There is no single repository for data related to the Athena Computing Environment. We have been collecting usage data for quite sometime, but it has not found its way to the appropriate audience. There is also a desire to know not just how many users are using Athena, but what they are using it for. While we can produce numerous anecdotes, the plural of anecdote is not data. Any data collected needs to be presented in an easy accessible format that accurately represents how the MIT Community uses Athena.
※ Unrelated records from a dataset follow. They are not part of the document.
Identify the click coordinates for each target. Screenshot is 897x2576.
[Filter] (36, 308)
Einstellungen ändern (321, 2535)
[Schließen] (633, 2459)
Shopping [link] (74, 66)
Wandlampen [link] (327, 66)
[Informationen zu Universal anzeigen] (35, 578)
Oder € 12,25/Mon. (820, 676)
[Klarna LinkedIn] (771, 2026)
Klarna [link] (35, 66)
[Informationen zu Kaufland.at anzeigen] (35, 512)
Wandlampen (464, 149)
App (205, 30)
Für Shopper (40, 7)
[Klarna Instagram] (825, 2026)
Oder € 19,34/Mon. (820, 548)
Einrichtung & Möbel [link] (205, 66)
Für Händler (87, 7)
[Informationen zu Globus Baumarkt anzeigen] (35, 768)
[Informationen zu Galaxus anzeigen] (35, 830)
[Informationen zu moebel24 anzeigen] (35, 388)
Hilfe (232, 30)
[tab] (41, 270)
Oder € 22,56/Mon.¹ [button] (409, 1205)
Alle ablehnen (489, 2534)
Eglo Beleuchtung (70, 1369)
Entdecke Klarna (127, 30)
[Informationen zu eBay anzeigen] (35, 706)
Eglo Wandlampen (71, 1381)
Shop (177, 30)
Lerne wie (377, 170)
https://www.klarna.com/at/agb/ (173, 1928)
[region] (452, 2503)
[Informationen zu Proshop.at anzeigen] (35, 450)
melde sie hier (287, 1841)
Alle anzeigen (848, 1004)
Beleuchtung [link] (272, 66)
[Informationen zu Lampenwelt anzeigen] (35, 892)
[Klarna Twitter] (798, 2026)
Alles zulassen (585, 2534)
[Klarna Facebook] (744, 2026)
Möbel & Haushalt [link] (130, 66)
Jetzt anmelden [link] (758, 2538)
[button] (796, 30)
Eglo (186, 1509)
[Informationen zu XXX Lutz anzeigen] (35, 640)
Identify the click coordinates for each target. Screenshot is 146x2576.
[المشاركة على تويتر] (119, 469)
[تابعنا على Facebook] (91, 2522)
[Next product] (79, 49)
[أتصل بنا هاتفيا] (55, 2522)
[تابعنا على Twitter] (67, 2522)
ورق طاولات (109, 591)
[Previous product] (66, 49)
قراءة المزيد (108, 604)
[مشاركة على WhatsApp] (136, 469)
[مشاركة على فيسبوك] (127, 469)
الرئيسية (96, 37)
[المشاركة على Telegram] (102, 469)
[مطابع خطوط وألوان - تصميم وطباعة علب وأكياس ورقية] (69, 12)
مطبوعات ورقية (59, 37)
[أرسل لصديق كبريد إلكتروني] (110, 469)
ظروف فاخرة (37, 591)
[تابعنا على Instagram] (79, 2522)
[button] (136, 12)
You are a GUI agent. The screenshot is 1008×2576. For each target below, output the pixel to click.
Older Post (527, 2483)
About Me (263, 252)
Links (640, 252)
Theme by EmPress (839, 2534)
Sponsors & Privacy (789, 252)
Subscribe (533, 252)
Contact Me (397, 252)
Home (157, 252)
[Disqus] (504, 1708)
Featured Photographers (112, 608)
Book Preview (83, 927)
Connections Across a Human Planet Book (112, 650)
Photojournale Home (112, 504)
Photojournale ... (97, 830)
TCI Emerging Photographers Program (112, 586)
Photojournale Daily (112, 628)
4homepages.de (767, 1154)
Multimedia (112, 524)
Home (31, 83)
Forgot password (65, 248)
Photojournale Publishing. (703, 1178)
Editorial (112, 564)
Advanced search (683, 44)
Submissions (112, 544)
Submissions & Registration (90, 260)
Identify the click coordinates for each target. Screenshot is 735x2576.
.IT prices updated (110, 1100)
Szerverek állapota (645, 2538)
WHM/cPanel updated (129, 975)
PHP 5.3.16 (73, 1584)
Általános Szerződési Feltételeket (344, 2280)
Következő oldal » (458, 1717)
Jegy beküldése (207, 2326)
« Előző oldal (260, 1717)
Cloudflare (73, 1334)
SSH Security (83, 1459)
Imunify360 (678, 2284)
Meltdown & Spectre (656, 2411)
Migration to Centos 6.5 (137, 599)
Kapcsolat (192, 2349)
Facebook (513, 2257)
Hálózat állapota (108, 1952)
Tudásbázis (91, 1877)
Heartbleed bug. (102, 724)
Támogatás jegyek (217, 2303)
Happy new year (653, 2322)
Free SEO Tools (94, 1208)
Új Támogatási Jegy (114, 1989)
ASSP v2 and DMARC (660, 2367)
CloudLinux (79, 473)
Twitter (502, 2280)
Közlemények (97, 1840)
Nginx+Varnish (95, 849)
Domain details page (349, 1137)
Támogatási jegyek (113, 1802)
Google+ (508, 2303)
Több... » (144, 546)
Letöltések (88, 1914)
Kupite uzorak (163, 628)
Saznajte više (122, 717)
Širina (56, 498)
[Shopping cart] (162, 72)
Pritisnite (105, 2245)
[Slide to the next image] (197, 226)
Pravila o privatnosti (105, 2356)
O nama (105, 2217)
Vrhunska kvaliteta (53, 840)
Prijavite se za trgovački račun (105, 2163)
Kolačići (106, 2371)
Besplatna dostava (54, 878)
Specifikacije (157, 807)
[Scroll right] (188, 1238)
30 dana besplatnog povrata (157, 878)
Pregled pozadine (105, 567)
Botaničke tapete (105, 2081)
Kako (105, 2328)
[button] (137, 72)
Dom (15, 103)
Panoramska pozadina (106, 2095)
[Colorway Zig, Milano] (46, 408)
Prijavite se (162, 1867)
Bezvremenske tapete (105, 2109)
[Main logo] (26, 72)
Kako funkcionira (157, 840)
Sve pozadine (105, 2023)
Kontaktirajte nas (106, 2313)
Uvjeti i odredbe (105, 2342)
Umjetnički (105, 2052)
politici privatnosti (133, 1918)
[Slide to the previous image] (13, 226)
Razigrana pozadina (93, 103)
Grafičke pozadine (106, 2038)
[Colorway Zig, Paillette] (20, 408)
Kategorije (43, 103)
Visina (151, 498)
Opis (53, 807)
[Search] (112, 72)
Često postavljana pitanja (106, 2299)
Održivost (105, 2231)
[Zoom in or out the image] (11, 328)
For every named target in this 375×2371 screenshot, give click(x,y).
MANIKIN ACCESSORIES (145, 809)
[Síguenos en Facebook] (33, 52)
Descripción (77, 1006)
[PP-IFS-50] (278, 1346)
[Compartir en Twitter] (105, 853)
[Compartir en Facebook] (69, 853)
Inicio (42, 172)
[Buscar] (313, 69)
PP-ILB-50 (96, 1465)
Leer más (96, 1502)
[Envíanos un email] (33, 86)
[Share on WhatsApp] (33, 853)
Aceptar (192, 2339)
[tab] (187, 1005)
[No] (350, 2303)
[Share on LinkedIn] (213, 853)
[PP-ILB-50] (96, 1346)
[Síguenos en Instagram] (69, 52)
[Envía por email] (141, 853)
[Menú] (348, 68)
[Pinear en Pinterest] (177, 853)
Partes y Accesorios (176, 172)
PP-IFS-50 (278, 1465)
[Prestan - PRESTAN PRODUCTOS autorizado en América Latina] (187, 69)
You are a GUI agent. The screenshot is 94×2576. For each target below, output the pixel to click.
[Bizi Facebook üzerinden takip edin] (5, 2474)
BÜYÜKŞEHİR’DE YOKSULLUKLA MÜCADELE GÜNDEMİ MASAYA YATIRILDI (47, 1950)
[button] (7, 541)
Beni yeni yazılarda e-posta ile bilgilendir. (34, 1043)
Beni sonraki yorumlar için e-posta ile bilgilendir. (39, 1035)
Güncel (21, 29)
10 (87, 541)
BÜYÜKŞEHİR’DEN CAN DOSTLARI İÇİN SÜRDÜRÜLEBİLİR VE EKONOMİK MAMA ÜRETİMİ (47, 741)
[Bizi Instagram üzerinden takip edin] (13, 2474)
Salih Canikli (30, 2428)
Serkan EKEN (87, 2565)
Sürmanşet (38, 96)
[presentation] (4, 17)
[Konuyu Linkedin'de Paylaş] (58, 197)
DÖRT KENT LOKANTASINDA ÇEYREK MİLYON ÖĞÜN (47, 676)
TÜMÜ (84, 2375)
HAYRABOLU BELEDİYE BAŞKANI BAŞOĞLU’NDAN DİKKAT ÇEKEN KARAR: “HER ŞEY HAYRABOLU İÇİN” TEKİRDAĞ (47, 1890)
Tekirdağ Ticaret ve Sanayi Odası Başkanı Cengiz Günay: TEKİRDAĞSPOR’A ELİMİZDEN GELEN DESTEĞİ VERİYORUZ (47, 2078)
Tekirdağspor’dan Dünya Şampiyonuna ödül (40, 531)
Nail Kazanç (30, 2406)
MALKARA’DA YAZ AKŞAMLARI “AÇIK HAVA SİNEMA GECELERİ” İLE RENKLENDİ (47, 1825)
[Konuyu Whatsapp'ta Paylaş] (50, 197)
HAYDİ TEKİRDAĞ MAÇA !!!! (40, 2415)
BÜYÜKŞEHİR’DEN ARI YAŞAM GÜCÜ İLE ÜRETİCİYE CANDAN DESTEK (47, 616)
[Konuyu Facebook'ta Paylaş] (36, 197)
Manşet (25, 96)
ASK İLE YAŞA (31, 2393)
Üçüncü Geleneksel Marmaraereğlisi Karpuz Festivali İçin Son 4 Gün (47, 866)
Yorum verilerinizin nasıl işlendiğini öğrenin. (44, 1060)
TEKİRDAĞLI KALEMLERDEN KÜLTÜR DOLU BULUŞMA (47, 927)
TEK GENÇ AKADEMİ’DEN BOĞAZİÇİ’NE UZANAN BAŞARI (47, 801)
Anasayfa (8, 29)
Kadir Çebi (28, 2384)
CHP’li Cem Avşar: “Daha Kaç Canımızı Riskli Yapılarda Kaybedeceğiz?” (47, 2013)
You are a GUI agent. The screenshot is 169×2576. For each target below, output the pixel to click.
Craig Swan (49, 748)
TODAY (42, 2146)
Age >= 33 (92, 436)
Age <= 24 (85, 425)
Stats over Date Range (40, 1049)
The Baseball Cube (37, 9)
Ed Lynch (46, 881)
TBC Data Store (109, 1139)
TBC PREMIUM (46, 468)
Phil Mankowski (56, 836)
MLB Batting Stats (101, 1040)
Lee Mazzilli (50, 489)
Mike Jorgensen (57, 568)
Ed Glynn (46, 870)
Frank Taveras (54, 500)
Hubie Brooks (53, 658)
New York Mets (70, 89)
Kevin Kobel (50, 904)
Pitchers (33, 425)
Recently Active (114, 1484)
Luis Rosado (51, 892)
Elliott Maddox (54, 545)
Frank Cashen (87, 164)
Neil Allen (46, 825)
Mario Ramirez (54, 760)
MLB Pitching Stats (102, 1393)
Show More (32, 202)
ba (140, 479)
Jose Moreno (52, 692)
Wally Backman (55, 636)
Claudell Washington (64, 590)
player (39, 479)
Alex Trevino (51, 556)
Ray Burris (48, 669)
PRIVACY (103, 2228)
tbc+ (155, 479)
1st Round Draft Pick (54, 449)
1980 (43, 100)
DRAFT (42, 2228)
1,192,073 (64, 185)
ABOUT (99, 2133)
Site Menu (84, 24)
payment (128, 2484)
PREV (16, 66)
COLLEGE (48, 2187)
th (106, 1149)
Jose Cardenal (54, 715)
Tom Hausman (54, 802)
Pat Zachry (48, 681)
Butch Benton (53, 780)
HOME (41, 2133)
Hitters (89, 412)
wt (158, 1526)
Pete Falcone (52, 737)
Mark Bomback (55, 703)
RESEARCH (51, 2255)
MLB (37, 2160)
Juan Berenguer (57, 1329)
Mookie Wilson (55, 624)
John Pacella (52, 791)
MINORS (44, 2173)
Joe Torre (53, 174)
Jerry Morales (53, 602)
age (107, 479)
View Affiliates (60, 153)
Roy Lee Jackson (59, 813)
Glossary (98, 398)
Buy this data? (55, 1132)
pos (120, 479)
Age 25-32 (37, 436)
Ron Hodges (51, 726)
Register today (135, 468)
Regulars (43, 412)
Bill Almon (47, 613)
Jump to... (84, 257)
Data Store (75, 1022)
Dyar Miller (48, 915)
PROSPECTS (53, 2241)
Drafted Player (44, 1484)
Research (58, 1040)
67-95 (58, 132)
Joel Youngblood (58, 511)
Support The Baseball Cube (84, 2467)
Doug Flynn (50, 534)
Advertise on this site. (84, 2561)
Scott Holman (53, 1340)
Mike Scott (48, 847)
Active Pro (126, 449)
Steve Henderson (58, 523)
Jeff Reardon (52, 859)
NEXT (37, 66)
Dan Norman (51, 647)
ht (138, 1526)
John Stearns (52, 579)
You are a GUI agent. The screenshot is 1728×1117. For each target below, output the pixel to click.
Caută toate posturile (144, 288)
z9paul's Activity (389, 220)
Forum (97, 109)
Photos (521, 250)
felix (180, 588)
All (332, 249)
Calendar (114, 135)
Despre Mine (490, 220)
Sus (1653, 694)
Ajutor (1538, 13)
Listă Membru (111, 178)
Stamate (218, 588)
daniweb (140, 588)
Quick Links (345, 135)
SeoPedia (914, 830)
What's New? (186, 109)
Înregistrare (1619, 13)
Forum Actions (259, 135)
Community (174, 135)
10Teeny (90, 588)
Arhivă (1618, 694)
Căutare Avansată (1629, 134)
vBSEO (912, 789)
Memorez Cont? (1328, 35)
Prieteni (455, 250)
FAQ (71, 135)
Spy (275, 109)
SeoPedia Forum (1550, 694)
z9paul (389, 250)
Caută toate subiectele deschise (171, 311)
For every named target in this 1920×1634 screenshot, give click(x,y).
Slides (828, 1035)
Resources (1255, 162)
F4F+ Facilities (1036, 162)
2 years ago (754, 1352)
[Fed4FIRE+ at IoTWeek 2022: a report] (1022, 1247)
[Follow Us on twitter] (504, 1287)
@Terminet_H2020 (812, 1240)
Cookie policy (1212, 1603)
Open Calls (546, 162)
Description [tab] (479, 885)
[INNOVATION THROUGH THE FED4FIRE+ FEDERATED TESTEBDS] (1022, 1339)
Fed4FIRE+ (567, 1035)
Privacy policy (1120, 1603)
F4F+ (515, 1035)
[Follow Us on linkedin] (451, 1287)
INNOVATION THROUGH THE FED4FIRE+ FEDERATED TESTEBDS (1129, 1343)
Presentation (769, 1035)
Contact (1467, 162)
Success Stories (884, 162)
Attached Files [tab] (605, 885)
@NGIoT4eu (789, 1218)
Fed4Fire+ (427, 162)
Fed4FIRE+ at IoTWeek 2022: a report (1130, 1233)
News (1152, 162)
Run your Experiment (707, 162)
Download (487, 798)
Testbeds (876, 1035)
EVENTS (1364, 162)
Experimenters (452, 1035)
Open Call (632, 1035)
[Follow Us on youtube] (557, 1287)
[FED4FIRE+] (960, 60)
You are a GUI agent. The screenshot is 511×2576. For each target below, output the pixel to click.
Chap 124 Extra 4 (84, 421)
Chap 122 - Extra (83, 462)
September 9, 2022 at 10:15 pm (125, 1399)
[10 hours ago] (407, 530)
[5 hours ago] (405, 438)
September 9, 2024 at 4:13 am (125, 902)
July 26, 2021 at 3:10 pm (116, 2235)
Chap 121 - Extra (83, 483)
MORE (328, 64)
We will need to collect the following data:
We currently receive a monthly count of a the number of active machines, broken down by platform type. This is posted monthly in sysd_stats
.
We currently receive a count of the number of logins, broken down by quickstations, cluster machines, other machines, and dialups. Unique login counts are also available. This is posted weekly in sysd_stats
.
We also have data from a script which polls machines via busyd every 5 minutes and thus gets login session duration (accurate to +/- 5 minutes). That data lives on skywest
in a SQL db.
For slw-wrapped applications, we have access to logs which tell us when an application was used, for how long, and the hostname of the machine on which it was run. The hostname of the machine can be used to determine whether or not it's a cluster machine. We know that certain wrapped applications provide incorrect duration information, but we can take that into account when compiling the data. Even without duration information, unique launches are still relevant.
For locally-installation applications, we have no technical solution in place. Work is ongoing (http://debathena.mit.edu/trac/ticket/340) to gather information on the applications used during the login session, but there are privacy concerns to be addressed.
Note that usage statistics will be skewed once fall term starts and Debathena is used in earnest. For example, users launching OpenOffice from the panel or by typing
ooffice
will get the locally installed version, and users explicitly using athrun
or add -f
will get the wrapped version in AFS.
While data at the weekly level may be relevant, there are enough fluctuations that data should likely be presented at the monthly level, possibly with quarterly summaries. We should keep in mind that usage declines somewhat during IAP, and declines significantly in the Summer.